Nord-Kivu : la société civile du Grand-Nord appelle à une mobilisation pour la « journée sans activité » du 15 octobre
La société civile du Grand-Nord Kivu ne cesse de mobiliser la population pour la journée du 15 octobre 2024 prochain. Dans une déclaration rendue publique samedi 12 octobre 2024, les coordinations urbaines et territoriales de cette partie du Nord-Kivu décrètent la journée de mardi, une journée sans activités, mais une journée de prière en mémoire de toutes les victimes de massacres des ADF dans la zone.
Un culte œcuménique s’organise au stade de Ngadi à l’entrée nord de la ville de Beni.
La société civile souhaite mobiliser des fonds pour la construction d’un mémorial.
« Un mémorial de tous les massacres sera construit en ville de Beni, commune Ruwenzori, quartier Nzumwa, voire entrée de l’aéroport de Mavivi. Le mardi 15 octobre 2024 est décrété journée commémorative et d’alerte. Cette journée de mardi sera sans activité dans le Grand Nord-Kivu. C’est-à-dire dans le territoire de Beni, de Lubero, en ville de Beni et de Butembo en mémoire de toutes les victimes.

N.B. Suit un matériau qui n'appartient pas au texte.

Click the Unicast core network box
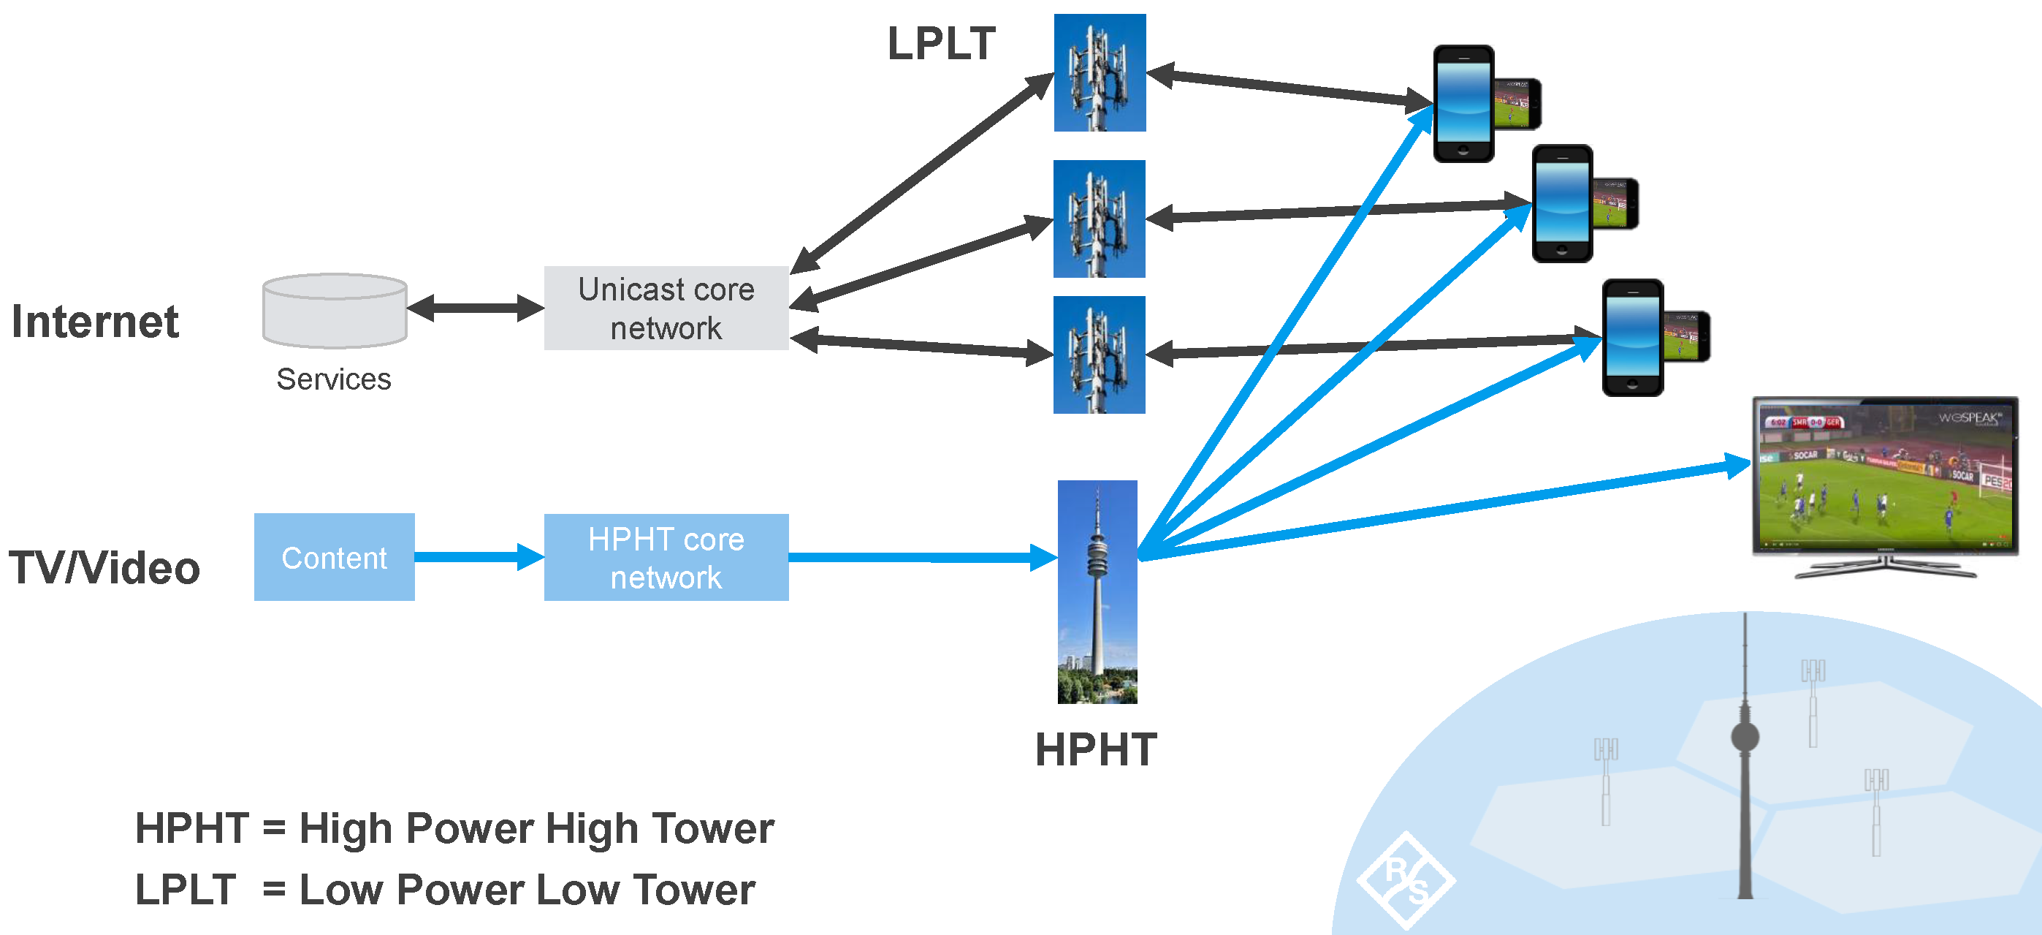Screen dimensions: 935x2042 pos(666,308)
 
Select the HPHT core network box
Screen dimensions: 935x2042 pos(666,558)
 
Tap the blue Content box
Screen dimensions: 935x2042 pos(334,557)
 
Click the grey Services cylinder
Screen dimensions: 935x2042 pos(335,311)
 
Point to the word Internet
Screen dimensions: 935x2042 pos(95,322)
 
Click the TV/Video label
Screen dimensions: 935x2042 pos(104,568)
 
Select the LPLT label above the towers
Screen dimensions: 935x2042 pos(941,44)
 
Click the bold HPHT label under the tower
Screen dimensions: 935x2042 pos(1097,749)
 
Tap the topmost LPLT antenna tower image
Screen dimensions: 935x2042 pos(1100,72)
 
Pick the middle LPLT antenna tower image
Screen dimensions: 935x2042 pos(1099,219)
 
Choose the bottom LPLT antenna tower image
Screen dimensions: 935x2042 pos(1099,355)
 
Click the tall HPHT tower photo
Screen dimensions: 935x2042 pos(1097,591)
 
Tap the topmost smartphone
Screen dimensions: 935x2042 pos(1463,104)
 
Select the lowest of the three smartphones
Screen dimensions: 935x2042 pos(1632,337)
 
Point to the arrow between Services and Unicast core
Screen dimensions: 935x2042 pos(475,308)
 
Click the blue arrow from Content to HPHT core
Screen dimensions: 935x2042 pos(479,557)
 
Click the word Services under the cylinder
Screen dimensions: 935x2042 pos(334,379)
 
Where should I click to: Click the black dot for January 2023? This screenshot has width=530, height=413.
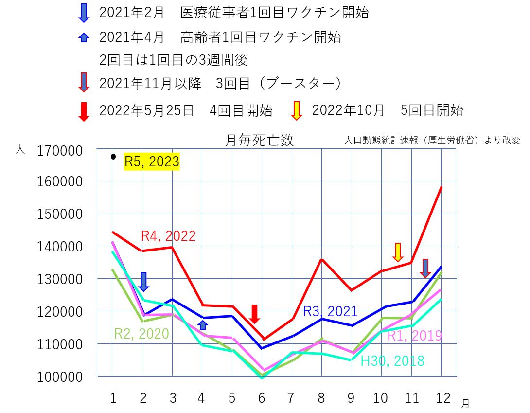coord(113,157)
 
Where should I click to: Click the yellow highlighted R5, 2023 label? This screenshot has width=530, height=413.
coord(152,162)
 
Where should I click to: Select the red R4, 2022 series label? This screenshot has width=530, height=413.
coord(168,236)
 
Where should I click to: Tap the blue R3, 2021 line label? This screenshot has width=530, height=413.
coord(330,311)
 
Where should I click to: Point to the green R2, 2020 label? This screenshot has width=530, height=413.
coord(141,334)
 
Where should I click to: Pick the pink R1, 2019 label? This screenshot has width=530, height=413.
coord(414,336)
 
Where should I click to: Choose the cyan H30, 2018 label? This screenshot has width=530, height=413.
coord(392,361)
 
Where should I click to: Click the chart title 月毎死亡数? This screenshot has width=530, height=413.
coord(259,141)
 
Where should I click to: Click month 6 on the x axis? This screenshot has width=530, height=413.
coord(262,398)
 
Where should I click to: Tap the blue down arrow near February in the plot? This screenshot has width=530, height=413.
coord(143,282)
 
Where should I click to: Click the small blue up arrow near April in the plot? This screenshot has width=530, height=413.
coord(203,324)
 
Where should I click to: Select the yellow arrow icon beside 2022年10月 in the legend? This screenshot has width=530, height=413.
coord(296,110)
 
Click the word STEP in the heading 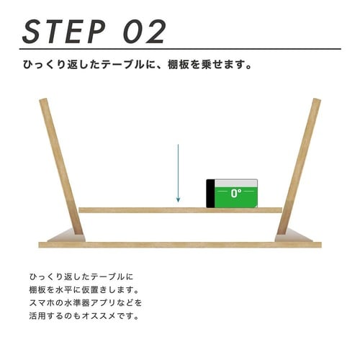click(x=64, y=32)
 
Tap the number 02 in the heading click(x=145, y=32)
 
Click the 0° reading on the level click(x=236, y=193)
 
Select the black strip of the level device click(x=210, y=194)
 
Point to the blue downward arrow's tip click(x=178, y=202)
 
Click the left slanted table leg click(x=61, y=166)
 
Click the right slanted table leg click(x=299, y=166)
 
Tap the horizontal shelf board click(x=181, y=210)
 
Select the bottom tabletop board click(x=180, y=245)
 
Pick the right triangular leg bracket click(x=292, y=236)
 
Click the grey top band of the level click(x=236, y=183)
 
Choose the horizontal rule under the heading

Un culte œcuménique pour cette circonstance est prévu au stade de Ngadi », a déclaré maitre Pépin Kavota, président de la société civile de la ville de Beni qui a lu la déclaration.
La même structure demande à tous les habitants du Grand-Nord et ceux des autres zones touchées par les massacres de s’habiller en noir, signe de deuil.
Et tout croyant doit se rendre le matin de mardi, dans son lieu de prière afin d’implorer l’Éternel pour l’avènement de la paix. Le même message est réitéré par la délégation de la communauté Nande qui est allée à Kinshasa rencontrer le Chef de l’État le 11 mai dernier.
Dans un communiqué signé par son président, Mgr Isesomo Adolphe, cette structure affirme que le président de la République a décrété le 15 octobre 2024 comme Journée commutative pour les victimes de massacres des ADF et M23 au Nord-Kivu comme en Ituri. Mgr Isesomo mobilise lui aussi la population à prendre part aux activités prévues ce jour.